Dataset excerpt.
§

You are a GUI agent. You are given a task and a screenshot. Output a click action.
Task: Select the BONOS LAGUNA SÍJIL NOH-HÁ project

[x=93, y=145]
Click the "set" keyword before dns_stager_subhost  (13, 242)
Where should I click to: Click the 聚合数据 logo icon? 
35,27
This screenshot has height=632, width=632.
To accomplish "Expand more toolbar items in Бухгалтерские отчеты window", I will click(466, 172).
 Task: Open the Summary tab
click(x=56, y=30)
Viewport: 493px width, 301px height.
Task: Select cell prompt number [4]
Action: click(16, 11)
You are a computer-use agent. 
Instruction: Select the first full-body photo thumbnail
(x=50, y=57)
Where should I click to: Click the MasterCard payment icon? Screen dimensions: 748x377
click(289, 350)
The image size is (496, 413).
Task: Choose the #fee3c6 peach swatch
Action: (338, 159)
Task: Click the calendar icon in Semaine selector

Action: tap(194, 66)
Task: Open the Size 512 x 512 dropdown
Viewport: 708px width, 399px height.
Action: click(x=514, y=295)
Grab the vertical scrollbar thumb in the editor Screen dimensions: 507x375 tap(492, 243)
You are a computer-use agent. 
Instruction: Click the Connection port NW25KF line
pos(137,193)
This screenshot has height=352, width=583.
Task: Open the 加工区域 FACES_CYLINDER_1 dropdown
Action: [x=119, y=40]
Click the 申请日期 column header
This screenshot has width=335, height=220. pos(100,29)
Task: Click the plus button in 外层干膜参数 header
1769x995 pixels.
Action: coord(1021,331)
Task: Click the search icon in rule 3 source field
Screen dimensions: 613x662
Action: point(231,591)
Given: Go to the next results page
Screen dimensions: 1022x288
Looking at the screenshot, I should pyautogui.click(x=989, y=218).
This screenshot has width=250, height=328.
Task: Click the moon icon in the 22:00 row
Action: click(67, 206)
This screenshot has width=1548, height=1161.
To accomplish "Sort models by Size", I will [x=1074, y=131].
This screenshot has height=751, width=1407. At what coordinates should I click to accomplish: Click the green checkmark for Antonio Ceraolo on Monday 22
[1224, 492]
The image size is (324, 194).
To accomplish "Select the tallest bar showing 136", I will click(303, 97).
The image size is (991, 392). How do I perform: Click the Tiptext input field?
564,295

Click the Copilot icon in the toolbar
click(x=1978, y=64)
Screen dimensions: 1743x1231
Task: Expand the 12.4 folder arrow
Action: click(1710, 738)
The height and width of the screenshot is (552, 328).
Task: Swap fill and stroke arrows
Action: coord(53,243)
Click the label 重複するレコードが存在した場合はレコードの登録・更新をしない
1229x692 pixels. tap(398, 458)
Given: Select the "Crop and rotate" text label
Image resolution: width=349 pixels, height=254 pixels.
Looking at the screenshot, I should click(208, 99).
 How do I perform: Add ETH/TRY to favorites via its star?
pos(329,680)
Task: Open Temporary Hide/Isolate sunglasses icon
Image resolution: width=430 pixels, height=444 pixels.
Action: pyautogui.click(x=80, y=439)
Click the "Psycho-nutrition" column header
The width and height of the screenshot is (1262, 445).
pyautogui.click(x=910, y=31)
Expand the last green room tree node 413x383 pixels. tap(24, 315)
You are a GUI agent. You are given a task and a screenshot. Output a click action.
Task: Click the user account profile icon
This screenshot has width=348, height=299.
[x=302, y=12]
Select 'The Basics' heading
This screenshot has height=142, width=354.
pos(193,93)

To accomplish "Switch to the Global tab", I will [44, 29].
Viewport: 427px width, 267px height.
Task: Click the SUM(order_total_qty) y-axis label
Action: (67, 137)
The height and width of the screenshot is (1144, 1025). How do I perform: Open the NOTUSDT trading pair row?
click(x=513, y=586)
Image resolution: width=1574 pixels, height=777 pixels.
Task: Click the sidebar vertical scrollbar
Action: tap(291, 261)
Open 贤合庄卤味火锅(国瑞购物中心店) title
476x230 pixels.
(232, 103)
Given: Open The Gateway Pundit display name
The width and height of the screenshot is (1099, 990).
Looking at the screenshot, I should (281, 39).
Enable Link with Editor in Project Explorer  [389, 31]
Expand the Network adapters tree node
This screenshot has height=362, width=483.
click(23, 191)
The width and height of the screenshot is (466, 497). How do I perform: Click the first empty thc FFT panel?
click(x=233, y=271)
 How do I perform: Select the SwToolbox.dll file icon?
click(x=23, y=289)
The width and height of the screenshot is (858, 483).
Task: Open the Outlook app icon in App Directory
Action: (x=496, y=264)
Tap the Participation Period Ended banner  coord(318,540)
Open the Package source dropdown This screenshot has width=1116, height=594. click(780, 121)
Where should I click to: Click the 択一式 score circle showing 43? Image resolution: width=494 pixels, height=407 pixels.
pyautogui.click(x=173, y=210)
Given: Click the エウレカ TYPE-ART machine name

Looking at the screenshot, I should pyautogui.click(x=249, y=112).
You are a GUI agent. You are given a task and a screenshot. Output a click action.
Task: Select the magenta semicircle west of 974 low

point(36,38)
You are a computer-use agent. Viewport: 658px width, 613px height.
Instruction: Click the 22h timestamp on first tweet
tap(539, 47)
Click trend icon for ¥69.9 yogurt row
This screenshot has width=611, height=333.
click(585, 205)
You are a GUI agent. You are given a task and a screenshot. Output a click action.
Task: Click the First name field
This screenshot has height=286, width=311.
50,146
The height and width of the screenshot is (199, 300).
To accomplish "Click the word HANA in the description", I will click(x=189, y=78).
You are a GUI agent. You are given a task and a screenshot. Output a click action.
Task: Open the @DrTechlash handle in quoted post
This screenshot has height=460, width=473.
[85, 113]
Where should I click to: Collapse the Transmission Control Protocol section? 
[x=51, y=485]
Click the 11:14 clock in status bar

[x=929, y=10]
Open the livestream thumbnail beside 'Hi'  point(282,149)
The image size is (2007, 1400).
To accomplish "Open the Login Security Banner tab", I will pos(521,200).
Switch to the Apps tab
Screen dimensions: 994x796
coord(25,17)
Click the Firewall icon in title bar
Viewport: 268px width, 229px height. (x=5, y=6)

§

Problem to solve. Can you express the listing as a two-column CSV with the columns instruction and action, one row for each instruction and its action? Start with the line containing "Task: Click the calendar" and go on through the line containing "Action: click(x=514, y=295)", putting each value in a single quoted field with line breaks replaced by spaces.

Result for this task.
instruction,action
"Task: Click the calendar icon in Semaine selector","Action: tap(194, 66)"
"Task: Open the Size 512 x 512 dropdown Viewport: 708px width, 399px height.","Action: click(x=514, y=295)"